Presuppositions constitute another means by which speakers can achieve brevity in communication, and their explanation is a fertile ground of debate over the boundary between semantics and pragmatics. Andreas Stokke and Manuel García-Carpintero take up two outstanding points of debate. Stokke focuses on the Rooth-Soames objection to Irene Heim's dynamic account of presuppositions in terms of context change potentials. The objection focuses on presupposition projection -- how to account for the presuppositions of compound sentences on the basis of their atomic components -- and charges that Heim's dynamic account lacks both predictive and explanatory adequacy with respect to these cases. Stokke unpacks what exactly predictive and explanatory adequacy each require to argue that Heim's account fares better than the objection's proponents have claimed. In brief, he shows that proper attention to the role of empirical data in grounding the theory suffices to refute the charge of predictive inadequacy, while the distinction between descriptive and foundational theories makes room for Heim's account to sidestep the explanatory inadequacy charge. This is another very clear discussion, and it usefully highlights some of the 'big picture' considerations affecting theory choice in this domain.

García-Carpintero, meanwhile, challenges the Stalnakerian account of informative presuppositions. If I tell you that I'm running late because I had to pick up my sister at the airport, you would thereby learn -- assuming you didn't already know it -- that I have a sister. But how can one presuppose what is not already known? García-Carpintero defends a broadly semantic account against Robert Stalnaker's pragmatic 'eliminativist' account, arguing that Stalnaker cannot adequately explain how informative presuppositions are accommodated. Very roughly, Stalnaker's view depends on distinguishing two moments in the interpretation process: one at which the utterance is finished and its presuppositions can be checked (and accommodated if necessary), and a second at which the assertion is accepted or rejected. García-Carpintero accuses Stalnaker of begging the question against the semantic account. In effect, the idea seems to be that positing these two moments in the interpretation process does nothing against the claim that some presuppositions have semantic triggers.[2] Instead, García-Carpintero proposes that we take cases of informative presupposition to involve a speech act of 'presupposing', which can be triggered in virtue of features of the linguistic meaning of (part of) the uttered sentence (such as 'my sister' in the example above). I don't think García-Carpintero's discussion tips the balance in favour of a semantic account, but he's certainly right to press for more clarification as to why the two-moment move should suffice to establish the pragmatic explanation.

Experimental treatments of brevity

Four papers consider brevity from an explicitly empirical perspective. As with the more theoretically-focused papers on ellipsis, intransitives, and presupposition, the basic question at the heart of the experimental debates is whether particular kinds of brevity in speech should be explained by means of a (perhaps more general purpose) pragmatic mechanism (such as the Gricean maxims) or by more locally-focused syntactic or semantic knowledge. The four experimental papers bring a range of paradigms to bear in order to test competing proposals.
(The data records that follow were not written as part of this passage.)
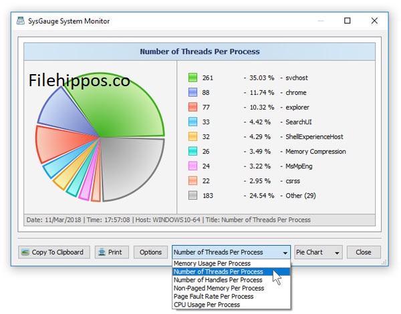Click the blue chrome legend swatch
Image resolution: width=401 pixels, height=314 pixels.
coord(193,93)
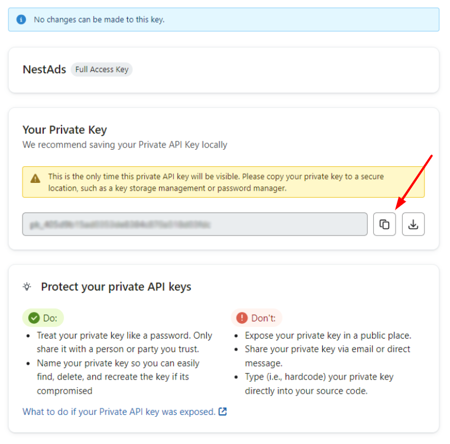This screenshot has height=444, width=450.
Task: Click the red exclamation Don't icon
Action: pos(242,318)
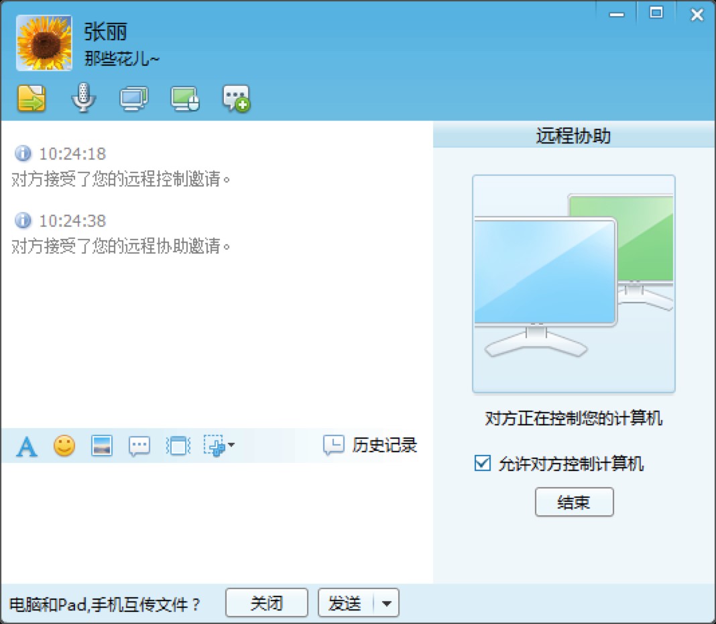Trigger the window shake icon
The width and height of the screenshot is (716, 624).
click(176, 444)
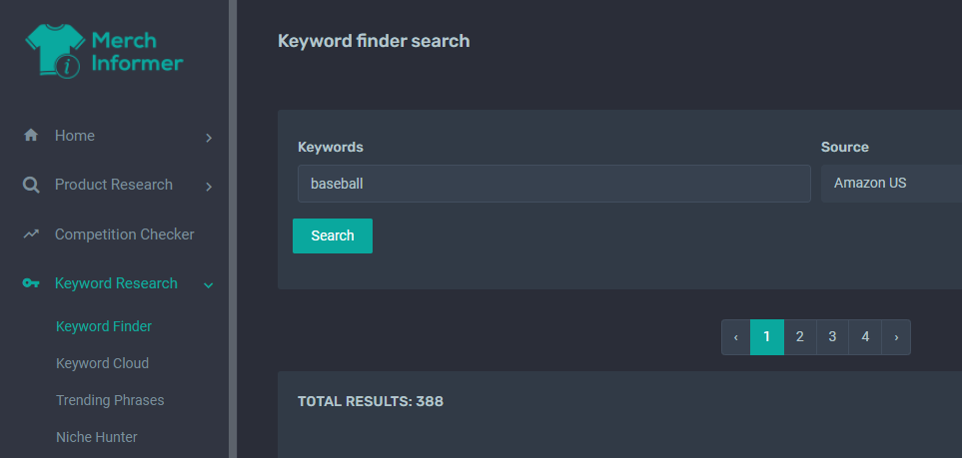Jump to results page 3
The image size is (962, 458).
[x=832, y=337]
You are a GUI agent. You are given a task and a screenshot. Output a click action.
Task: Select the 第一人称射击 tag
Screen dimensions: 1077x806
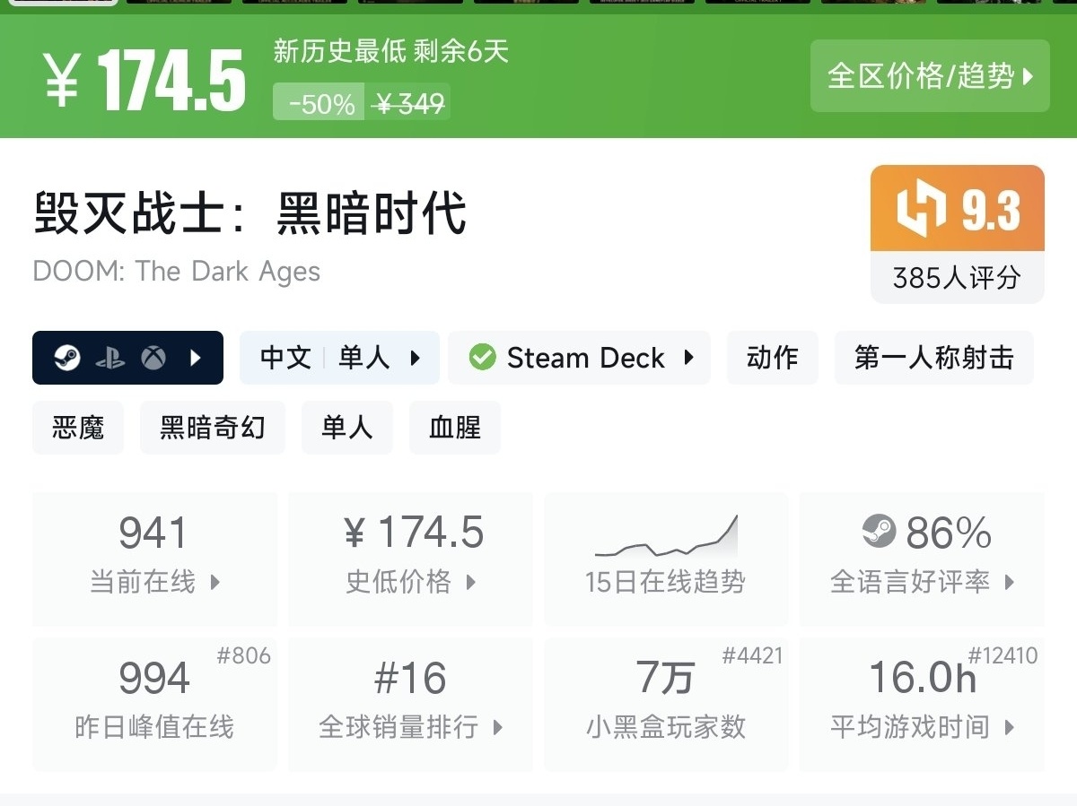pos(933,358)
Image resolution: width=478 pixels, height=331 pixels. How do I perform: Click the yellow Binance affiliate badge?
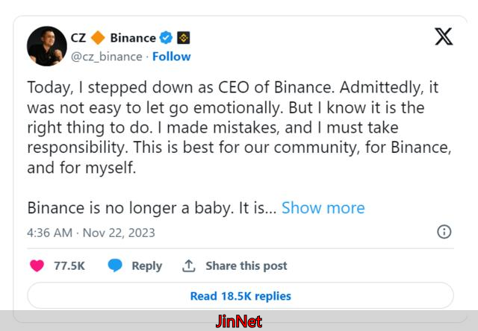coord(183,37)
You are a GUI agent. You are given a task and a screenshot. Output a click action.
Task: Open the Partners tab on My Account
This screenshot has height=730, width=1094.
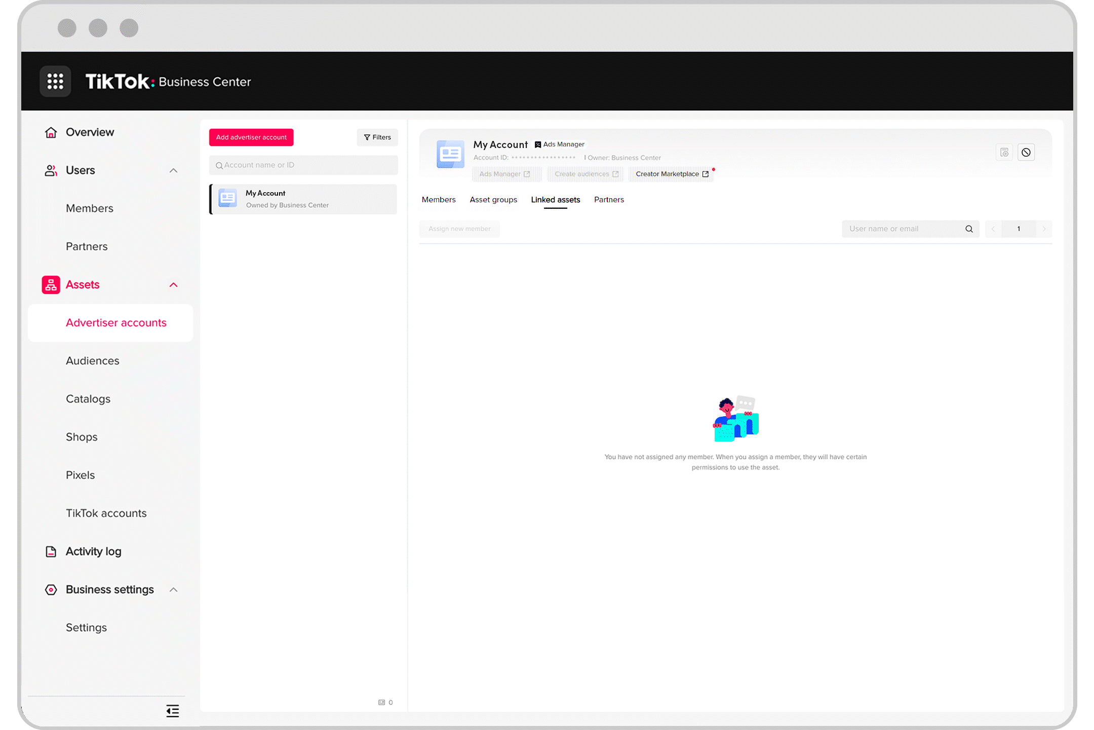[609, 200]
Eve Clark and Chigusa Kurumada investigate how children develop the ability to be both brief and informative. Children's early utterances are obviously very brief -- just single words, at first -- but what they mean to communicate by means of these utterances is often frustratingly unclear (for both them and their hearers!). In effect, young children are good at being brief, but often bad at being simultaneously relevant. By looking at corpus data taken from adult-child conversations, Clark and Kurumada were able to analyze patterns in children's developing ability to produce longer utterances consistent with standards of both brevity and informativity. They found that by age four, children are capable of producing substantially longer utterances, but the relevance of their utterances is often unclear or tangential. At five years old, by contrast, children's utterances were slightly shorter but more on point, suggesting that they have learned better how to balance brevity and informativity. Clark and Kurumada don't undertake to explain how children develop this ability, but they do draw our attention to a significant point that is not made explicit in any of the other papers, namely, the fact that considerations of brevity cannot stand on their own -- one needs to take other Gricean maxims (or analogous constraints) into account to judge success with respect to brevity. The maxims of Quantity and Relation are particularly important here -- brevity only makes sense in conjunction with a sense of the range of information the speaker is trying to get across and the relevance of that information.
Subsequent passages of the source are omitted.